:: Task prompt ::
Only one stretch of the data below is needed: the line with "You are a computer-use" through the last line. Output it exactly and drop the pictures.

Extracted records
Start of Block

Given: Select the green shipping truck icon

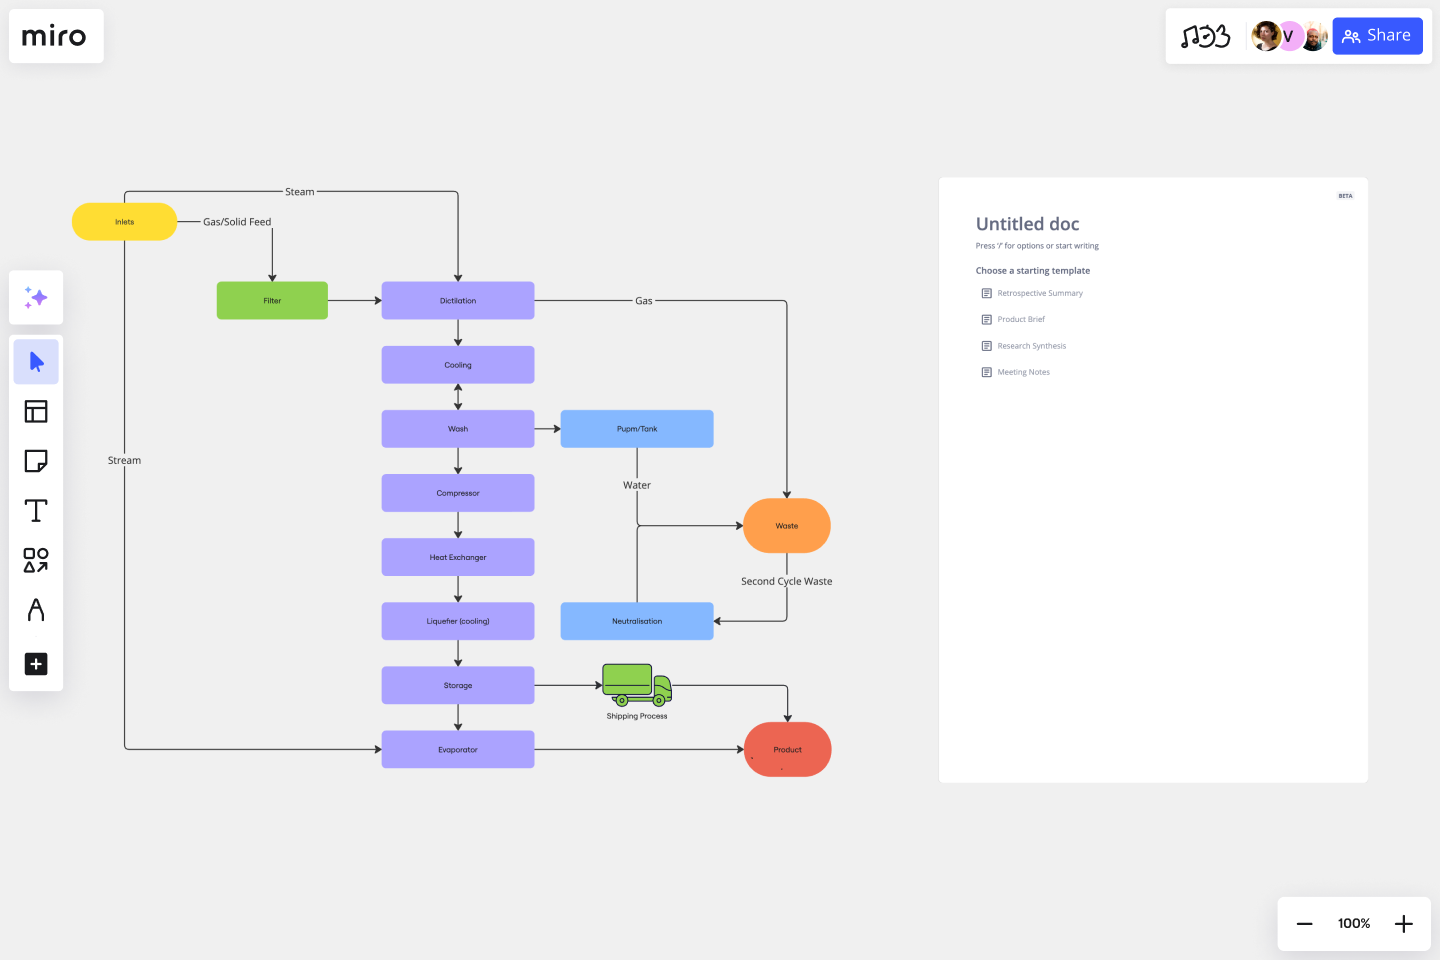Looking at the screenshot, I should point(636,685).
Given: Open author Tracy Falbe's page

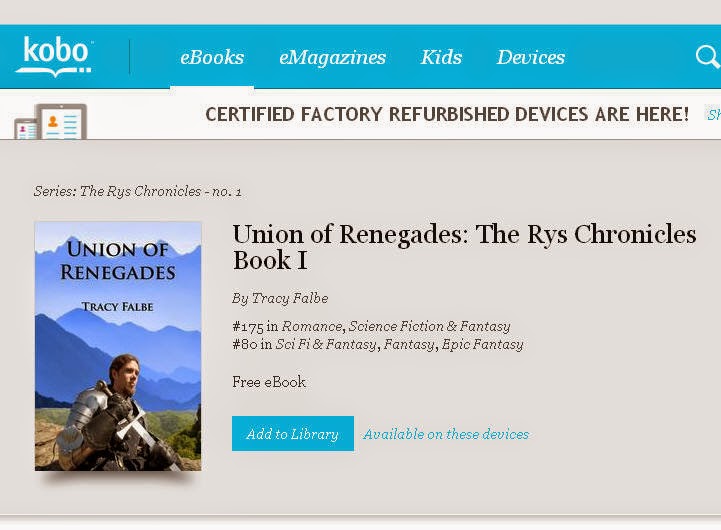Looking at the screenshot, I should 290,298.
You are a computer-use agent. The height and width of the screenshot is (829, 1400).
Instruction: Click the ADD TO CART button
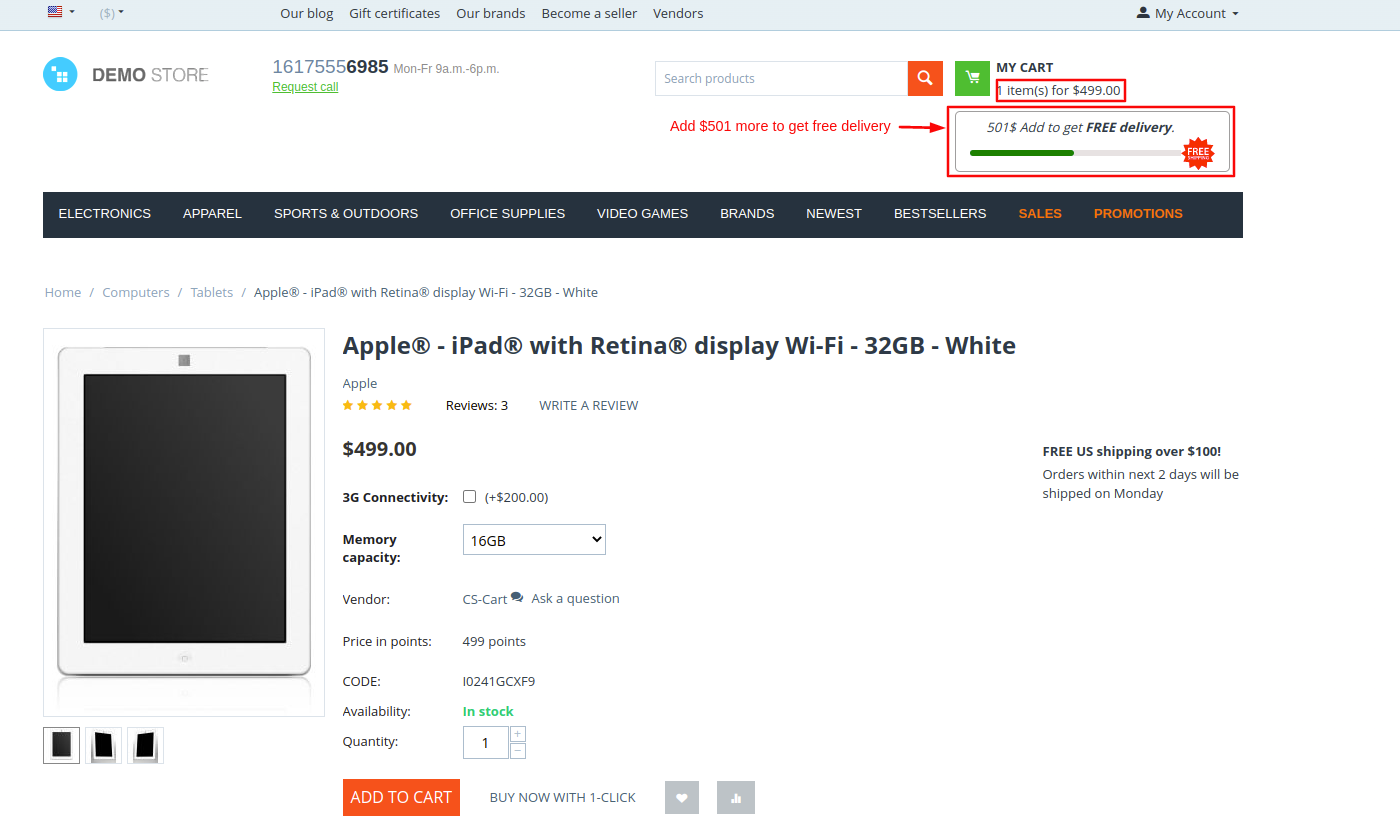tap(401, 797)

End of Block

:: Solution for this task ::
You are a computer-use agent. The height and width of the screenshot is (829, 1400).
Instruction: Click the ADD TO CART button
tap(401, 797)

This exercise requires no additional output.